## SOURCE MATERIAL
◇ ◇ ◇ ◇

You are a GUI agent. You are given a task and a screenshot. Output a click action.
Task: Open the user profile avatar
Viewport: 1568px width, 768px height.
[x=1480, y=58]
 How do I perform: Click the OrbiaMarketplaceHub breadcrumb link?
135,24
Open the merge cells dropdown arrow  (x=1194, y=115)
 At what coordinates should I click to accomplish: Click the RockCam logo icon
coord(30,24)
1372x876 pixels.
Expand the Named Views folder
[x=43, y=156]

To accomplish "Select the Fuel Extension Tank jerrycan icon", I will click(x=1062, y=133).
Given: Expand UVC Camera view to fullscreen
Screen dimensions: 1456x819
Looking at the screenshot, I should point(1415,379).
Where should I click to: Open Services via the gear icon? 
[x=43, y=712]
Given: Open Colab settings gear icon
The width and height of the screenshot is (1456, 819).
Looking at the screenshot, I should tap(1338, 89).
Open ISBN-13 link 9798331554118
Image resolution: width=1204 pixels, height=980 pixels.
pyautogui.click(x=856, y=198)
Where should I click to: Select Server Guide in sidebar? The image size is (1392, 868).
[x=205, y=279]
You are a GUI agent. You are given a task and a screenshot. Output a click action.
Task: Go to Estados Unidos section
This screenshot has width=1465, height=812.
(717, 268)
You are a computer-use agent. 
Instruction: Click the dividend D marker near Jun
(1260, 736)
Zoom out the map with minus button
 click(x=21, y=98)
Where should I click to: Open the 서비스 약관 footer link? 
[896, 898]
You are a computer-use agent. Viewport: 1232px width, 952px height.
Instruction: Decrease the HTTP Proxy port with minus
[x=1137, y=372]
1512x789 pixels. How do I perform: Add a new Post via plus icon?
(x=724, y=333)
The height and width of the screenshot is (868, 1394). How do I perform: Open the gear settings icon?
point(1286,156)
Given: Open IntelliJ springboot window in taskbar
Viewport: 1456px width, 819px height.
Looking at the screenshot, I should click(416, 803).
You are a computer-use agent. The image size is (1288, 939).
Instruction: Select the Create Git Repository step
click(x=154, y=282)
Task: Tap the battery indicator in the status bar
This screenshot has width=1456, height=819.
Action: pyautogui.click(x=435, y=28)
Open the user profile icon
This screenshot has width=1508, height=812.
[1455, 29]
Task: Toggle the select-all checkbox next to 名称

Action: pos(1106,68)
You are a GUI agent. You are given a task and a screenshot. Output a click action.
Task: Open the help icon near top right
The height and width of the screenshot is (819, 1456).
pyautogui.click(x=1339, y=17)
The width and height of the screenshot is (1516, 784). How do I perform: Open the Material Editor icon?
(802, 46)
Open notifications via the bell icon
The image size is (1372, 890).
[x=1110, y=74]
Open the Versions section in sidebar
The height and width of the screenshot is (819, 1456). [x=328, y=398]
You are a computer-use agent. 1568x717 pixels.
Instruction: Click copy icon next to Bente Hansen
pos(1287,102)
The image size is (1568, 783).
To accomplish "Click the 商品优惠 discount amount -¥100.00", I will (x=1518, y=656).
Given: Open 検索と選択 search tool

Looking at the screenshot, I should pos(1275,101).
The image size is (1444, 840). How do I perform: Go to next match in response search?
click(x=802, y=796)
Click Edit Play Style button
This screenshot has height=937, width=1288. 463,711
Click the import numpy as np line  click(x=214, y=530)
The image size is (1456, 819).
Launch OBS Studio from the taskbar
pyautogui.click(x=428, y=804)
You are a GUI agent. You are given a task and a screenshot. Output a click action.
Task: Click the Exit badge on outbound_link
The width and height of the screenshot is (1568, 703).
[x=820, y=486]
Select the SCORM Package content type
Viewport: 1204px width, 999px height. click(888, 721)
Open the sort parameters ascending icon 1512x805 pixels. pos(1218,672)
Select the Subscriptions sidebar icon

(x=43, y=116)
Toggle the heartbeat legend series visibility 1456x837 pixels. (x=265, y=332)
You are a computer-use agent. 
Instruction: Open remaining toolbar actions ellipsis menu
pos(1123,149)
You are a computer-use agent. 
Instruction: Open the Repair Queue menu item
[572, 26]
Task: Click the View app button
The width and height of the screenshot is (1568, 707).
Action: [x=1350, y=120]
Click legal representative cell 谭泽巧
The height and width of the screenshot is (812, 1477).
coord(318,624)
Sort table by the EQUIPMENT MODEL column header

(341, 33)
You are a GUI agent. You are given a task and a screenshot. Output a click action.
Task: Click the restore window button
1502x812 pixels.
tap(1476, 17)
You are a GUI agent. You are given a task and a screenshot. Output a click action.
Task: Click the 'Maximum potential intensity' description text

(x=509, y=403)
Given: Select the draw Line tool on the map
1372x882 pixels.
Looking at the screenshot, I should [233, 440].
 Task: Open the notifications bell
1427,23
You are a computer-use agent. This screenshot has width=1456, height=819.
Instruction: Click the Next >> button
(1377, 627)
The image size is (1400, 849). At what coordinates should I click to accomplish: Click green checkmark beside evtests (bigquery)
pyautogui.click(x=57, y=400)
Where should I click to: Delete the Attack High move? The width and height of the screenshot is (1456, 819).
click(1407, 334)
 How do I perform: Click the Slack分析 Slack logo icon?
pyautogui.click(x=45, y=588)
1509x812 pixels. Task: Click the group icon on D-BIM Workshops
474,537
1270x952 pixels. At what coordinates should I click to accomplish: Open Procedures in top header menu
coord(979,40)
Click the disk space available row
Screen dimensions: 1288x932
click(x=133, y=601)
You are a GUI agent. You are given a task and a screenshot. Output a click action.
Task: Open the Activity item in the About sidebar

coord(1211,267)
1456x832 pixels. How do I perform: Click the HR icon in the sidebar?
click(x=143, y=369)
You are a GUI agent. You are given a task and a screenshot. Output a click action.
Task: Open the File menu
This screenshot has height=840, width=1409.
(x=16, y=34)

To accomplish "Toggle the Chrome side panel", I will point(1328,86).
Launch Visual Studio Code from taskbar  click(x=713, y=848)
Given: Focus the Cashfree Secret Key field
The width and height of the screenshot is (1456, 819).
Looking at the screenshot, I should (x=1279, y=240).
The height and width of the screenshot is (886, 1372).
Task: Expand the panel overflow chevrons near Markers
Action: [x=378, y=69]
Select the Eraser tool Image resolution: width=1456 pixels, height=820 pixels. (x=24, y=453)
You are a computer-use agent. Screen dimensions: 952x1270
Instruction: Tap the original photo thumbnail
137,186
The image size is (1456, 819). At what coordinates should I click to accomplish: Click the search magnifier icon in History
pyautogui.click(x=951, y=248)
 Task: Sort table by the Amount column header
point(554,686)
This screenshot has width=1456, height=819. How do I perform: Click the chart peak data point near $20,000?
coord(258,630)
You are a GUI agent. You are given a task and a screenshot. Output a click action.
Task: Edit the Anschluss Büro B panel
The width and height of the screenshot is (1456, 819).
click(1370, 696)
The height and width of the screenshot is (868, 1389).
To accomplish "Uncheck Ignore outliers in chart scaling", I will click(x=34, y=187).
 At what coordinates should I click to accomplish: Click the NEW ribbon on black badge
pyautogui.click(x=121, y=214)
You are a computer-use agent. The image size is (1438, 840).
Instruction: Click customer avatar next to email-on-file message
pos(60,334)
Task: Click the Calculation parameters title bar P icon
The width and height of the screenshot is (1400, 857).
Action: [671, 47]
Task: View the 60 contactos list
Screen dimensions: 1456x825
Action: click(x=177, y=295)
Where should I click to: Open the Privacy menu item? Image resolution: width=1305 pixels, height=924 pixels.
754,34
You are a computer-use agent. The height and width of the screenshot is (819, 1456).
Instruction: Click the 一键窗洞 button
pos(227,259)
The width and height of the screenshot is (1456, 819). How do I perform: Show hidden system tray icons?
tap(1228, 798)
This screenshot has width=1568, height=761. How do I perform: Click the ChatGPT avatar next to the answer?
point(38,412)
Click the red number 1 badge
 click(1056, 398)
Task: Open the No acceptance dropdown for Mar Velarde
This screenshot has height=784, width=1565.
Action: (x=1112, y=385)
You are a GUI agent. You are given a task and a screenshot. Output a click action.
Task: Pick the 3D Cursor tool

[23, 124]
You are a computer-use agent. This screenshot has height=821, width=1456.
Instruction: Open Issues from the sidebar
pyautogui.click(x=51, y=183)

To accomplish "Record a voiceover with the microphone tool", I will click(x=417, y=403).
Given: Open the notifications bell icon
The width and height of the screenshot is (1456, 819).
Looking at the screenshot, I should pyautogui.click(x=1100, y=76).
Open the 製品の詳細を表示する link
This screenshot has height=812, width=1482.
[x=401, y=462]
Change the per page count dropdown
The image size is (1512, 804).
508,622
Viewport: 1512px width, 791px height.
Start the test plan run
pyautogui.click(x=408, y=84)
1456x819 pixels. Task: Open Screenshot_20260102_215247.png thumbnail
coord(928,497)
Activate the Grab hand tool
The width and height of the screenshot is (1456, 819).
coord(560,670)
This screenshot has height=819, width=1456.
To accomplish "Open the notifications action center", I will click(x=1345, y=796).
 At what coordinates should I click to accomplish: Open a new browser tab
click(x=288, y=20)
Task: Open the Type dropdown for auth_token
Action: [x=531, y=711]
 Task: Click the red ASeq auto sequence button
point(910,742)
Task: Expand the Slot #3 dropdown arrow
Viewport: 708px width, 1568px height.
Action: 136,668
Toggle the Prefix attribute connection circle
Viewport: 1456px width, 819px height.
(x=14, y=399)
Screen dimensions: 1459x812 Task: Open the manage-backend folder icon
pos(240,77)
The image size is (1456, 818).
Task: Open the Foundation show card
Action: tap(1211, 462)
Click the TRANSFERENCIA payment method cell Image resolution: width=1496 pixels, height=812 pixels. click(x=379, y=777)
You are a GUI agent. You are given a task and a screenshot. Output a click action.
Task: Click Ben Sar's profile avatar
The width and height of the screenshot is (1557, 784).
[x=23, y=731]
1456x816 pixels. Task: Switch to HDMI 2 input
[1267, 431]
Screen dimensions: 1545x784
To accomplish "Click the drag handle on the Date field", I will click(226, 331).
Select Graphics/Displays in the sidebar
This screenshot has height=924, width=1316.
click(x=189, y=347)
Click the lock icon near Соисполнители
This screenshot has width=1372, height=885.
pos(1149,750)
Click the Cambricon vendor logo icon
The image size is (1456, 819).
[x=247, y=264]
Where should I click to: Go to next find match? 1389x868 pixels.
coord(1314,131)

◇ ◇ ◇ ◇

## WHAT IS EXPECTED
Only the lines above, from the first through the one holding "Open the merge", are to be output, and they must be copied exactly.

## COMPLETED EXERCISE
You are a GUI agent. You are given a task and a screenshot. Output a click action.
Task: Open the user profile avatar
Viewport: 1568px width, 768px height.
[x=1480, y=58]
 How do I perform: Click the OrbiaMarketplaceHub breadcrumb link?
135,24
Open the merge cells dropdown arrow  (x=1194, y=115)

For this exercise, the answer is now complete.